⟨
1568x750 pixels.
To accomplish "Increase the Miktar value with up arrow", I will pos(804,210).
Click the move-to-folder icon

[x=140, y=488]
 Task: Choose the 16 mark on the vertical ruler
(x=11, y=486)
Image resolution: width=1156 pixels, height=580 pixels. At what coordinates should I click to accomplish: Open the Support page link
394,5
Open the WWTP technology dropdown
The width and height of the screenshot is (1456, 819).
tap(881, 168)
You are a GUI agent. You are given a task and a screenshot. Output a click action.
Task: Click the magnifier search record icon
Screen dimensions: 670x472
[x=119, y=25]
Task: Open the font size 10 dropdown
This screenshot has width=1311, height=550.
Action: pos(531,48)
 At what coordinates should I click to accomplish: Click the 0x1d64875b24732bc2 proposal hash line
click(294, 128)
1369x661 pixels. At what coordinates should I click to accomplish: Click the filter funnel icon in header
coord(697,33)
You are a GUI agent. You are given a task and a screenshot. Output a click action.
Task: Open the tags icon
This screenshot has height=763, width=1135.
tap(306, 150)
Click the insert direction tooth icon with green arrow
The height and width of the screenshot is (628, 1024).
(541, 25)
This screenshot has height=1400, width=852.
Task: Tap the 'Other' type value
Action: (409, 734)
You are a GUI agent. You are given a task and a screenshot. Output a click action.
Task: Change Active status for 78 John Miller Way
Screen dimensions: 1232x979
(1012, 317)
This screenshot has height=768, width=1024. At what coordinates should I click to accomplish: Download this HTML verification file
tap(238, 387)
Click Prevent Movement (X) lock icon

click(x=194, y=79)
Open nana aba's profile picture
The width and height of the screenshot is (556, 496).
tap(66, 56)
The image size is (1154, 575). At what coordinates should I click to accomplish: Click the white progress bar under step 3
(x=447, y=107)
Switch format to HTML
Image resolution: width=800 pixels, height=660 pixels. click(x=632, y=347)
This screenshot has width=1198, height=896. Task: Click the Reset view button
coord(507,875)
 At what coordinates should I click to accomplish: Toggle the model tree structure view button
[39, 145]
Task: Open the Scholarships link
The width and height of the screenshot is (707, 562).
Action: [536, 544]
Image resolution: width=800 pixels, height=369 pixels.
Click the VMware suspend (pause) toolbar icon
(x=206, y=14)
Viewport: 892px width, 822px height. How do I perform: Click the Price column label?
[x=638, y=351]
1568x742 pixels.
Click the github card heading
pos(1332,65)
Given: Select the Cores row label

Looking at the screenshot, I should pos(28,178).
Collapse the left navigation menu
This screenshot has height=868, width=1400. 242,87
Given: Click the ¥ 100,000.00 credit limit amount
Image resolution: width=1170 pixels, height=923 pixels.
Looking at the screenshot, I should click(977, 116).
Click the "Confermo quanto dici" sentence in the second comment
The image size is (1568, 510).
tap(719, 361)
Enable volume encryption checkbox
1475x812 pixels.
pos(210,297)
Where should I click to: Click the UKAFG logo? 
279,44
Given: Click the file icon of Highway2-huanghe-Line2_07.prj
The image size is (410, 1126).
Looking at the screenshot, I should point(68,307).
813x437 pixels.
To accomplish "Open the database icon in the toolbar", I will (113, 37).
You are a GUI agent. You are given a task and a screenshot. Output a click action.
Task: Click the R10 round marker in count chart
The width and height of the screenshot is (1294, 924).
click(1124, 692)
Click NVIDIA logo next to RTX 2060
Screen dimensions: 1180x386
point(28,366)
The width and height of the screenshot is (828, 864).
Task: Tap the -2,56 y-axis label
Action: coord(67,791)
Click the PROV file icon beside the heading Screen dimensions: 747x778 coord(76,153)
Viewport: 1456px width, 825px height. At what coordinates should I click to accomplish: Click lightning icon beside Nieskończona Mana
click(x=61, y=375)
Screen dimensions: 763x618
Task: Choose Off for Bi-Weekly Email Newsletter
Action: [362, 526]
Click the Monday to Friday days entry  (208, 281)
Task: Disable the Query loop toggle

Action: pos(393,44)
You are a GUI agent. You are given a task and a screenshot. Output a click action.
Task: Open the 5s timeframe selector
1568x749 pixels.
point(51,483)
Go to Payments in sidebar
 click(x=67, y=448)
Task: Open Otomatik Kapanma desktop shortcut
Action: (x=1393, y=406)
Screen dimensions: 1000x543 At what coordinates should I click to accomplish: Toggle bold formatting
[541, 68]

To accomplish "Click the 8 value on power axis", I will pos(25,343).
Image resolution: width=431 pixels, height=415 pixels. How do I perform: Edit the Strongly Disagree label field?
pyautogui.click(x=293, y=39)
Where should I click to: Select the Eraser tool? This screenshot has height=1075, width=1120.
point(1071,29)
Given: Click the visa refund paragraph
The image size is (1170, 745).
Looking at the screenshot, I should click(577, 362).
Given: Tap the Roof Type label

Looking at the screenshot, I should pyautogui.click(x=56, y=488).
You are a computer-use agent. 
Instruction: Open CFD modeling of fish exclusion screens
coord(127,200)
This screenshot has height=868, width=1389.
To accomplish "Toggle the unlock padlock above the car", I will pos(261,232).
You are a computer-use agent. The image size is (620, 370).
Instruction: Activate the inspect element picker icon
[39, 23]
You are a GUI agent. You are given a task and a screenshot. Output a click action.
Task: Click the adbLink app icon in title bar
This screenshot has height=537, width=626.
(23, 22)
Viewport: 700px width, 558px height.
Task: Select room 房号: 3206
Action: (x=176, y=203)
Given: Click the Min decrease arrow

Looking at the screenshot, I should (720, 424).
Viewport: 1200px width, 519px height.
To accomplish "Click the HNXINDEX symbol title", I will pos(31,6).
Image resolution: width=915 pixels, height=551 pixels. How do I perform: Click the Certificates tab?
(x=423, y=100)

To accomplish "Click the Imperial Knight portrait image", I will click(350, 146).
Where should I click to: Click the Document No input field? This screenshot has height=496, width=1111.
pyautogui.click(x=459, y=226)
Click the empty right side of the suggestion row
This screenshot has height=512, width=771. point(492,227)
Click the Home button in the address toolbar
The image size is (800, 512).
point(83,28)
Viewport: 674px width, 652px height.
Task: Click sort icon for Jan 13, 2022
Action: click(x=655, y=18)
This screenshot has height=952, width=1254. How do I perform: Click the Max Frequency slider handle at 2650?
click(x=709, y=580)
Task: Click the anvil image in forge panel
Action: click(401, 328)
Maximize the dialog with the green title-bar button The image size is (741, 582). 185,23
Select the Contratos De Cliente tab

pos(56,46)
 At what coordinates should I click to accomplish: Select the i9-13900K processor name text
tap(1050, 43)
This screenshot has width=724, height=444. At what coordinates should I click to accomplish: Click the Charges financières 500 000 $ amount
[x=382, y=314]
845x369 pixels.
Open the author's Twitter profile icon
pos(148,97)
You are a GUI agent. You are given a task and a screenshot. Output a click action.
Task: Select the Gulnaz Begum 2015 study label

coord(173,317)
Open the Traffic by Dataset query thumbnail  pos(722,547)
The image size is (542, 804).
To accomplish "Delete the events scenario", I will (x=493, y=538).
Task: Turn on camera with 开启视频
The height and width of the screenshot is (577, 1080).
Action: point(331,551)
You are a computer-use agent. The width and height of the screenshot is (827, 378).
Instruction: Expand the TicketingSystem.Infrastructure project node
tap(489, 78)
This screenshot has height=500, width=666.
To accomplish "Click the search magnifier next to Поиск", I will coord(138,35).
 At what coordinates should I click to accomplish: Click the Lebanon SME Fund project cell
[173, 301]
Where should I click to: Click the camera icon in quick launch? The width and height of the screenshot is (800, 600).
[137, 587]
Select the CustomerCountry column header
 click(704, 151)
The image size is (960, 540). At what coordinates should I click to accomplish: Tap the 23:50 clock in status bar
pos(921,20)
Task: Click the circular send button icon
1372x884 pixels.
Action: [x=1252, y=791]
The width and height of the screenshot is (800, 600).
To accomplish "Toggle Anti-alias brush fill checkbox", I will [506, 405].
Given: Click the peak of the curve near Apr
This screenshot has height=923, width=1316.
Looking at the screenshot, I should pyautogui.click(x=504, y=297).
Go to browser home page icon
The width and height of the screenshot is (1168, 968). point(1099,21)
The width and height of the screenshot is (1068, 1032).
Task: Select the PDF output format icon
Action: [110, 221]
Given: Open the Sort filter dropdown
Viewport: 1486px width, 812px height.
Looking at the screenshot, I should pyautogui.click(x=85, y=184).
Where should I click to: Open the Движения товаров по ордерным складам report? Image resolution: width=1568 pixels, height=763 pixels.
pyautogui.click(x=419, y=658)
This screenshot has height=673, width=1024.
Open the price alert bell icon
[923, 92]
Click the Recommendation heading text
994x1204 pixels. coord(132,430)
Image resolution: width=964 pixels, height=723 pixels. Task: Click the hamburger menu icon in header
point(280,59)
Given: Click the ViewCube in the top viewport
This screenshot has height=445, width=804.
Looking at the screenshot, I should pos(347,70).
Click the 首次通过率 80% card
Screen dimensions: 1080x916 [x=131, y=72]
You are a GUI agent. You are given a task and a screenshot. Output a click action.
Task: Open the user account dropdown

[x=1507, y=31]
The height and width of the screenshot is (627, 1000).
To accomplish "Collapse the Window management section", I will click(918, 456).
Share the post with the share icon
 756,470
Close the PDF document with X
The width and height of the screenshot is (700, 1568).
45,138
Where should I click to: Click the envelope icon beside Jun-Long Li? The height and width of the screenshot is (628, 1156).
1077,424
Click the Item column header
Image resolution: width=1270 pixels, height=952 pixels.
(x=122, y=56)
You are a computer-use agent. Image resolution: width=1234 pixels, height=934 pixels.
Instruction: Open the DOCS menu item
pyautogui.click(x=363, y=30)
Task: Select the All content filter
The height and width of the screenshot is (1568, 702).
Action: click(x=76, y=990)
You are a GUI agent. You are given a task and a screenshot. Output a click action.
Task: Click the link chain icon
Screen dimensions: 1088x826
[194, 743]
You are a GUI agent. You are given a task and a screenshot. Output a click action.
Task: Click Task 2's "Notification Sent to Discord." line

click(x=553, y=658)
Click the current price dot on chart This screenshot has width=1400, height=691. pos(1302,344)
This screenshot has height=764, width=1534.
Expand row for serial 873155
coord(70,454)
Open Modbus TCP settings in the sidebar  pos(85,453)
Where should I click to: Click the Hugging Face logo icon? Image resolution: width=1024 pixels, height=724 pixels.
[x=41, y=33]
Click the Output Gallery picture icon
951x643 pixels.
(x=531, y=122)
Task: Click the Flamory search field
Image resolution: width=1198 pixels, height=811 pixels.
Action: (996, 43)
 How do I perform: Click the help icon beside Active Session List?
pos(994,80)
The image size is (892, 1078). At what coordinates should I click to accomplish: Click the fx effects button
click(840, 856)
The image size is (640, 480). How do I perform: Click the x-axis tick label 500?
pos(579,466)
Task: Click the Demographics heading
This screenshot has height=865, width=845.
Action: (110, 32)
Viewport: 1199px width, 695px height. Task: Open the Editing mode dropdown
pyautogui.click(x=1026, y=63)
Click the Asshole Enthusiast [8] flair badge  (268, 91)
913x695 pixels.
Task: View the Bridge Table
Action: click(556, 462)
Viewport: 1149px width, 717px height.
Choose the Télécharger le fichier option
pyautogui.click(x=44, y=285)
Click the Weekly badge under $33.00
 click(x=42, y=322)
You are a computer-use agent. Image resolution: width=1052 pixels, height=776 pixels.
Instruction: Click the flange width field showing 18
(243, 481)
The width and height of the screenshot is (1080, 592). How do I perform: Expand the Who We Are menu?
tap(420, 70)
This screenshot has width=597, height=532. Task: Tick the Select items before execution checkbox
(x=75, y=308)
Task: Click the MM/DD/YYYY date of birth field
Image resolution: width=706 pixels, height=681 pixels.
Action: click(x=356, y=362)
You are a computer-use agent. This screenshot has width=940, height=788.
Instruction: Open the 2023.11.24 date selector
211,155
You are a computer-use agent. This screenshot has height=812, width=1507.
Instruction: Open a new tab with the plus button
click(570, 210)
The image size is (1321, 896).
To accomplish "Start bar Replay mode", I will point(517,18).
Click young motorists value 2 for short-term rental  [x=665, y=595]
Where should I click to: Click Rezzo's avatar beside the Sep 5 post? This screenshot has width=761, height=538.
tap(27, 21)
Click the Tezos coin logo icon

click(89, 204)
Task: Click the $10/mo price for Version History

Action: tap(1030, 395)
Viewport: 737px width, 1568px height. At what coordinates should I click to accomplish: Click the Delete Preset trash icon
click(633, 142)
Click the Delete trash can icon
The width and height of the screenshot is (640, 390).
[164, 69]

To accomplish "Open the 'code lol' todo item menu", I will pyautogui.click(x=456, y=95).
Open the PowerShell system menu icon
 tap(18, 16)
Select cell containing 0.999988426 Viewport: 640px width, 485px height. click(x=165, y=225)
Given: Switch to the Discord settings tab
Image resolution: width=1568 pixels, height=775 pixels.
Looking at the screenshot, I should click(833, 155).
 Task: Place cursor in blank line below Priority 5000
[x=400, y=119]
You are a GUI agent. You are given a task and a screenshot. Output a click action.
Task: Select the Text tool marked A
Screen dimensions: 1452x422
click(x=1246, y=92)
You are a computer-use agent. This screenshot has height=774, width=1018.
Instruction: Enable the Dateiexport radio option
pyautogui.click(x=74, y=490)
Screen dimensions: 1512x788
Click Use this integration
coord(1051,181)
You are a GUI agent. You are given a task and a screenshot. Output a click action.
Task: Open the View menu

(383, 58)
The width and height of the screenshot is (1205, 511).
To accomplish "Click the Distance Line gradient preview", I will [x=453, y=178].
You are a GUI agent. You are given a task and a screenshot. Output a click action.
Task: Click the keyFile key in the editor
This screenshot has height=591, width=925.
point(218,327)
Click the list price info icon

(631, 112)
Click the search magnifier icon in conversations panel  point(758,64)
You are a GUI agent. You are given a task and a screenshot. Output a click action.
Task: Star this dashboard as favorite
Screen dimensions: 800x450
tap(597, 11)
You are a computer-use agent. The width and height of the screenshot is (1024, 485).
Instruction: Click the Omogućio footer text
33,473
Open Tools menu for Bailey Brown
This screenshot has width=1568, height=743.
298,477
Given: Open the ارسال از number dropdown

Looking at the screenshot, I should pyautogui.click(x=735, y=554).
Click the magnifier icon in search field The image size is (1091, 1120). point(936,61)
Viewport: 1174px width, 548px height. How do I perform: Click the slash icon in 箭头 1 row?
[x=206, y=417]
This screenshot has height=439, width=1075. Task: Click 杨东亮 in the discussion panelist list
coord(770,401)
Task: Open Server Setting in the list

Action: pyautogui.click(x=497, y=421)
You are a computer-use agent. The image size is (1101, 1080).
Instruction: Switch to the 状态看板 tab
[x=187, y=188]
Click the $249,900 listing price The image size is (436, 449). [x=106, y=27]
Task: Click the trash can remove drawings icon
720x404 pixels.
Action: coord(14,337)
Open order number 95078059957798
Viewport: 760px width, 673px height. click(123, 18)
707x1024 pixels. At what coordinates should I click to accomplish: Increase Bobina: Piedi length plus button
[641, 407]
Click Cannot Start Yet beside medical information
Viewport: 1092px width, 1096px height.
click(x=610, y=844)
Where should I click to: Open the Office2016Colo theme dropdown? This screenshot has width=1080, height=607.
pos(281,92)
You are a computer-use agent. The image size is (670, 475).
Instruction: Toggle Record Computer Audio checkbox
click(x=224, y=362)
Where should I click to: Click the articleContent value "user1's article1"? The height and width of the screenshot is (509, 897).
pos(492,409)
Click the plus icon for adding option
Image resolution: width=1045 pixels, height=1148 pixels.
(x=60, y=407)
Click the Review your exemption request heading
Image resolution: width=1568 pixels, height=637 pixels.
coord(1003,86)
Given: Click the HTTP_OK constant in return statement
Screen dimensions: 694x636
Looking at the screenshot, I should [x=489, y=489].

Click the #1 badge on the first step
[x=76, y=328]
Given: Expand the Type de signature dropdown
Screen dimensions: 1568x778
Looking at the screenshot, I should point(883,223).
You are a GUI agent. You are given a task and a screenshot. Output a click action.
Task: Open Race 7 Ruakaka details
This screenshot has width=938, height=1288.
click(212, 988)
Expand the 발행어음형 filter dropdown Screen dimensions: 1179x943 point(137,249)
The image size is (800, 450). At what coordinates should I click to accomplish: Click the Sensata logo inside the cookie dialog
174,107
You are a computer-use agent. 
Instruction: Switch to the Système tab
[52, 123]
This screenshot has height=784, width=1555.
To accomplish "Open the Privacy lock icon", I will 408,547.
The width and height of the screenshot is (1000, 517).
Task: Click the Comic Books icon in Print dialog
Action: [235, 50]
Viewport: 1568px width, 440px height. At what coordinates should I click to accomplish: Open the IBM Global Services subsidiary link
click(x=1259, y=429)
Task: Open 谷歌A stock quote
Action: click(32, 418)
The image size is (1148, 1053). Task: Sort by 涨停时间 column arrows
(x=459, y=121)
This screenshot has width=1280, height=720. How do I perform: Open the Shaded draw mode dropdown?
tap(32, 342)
⟩
- [Work instructions]
From the data above, state how many lines contain the string "Start", offering no other words.

- [Answer]
2